§ **Exercise directions**
Gather every line of the data below that contains the word "icon", matching its case exactly.

§ **Dataset records**
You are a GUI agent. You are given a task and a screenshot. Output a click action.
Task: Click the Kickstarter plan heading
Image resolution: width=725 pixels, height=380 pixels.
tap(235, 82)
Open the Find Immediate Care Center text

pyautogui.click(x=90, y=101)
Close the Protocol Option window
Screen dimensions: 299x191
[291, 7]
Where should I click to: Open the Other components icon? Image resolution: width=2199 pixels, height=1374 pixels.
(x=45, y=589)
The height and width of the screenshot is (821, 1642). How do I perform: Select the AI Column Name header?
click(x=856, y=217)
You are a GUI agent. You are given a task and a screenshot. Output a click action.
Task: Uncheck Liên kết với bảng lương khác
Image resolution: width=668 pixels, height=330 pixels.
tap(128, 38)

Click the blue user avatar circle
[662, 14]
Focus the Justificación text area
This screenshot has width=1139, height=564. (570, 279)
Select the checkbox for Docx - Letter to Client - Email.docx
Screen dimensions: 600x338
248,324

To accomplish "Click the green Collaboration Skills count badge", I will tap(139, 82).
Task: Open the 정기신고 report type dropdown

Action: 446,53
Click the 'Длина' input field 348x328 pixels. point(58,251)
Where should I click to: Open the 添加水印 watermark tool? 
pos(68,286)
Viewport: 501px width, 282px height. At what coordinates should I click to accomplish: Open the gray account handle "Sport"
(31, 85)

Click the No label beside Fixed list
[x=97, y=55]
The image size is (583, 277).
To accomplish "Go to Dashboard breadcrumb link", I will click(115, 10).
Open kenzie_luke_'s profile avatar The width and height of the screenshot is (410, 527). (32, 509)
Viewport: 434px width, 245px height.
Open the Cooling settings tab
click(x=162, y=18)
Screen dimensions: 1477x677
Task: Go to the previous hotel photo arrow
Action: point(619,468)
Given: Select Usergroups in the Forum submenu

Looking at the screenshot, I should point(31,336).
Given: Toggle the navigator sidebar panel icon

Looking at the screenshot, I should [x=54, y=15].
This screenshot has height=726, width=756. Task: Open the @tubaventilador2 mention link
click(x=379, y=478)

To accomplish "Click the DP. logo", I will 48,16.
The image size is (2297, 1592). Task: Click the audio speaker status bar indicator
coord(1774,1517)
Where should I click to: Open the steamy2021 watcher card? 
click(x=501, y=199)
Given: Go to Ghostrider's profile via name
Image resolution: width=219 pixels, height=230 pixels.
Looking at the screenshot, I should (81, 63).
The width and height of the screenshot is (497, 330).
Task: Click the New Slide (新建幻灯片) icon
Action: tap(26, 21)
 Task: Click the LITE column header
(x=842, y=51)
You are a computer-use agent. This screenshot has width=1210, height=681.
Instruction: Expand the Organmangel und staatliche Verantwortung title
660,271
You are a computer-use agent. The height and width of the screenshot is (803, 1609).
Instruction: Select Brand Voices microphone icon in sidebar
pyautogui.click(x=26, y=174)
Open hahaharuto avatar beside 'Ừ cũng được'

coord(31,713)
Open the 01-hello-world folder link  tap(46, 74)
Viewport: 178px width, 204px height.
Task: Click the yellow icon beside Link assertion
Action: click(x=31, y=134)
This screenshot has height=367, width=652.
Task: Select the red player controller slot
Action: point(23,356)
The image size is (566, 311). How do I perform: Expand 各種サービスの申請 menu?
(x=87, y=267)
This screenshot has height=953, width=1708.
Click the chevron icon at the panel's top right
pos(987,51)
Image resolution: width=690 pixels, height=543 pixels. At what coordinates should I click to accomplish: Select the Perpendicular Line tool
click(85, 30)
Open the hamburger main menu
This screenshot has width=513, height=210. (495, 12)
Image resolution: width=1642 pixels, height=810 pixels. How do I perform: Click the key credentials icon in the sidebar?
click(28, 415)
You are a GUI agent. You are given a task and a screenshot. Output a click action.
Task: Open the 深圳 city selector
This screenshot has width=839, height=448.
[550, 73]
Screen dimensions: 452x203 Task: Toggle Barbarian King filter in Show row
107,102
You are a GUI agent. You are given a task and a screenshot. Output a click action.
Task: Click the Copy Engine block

§ **Output of the exercise**
Where should I click to: Open the Other components icon? Image resolution: width=2199 pixels, height=1374 pixels.
Given: Toggle the navigator sidebar panel icon
Task: Click the New Slide (新建幻灯片) icon
Instruction: Select Brand Voices microphone icon in sidebar
Task: Click the yellow icon beside Link assertion
Click the chevron icon at the panel's top right
Image resolution: width=1642 pixels, height=810 pixels. How do I perform: Click the key credentials icon in the sidebar?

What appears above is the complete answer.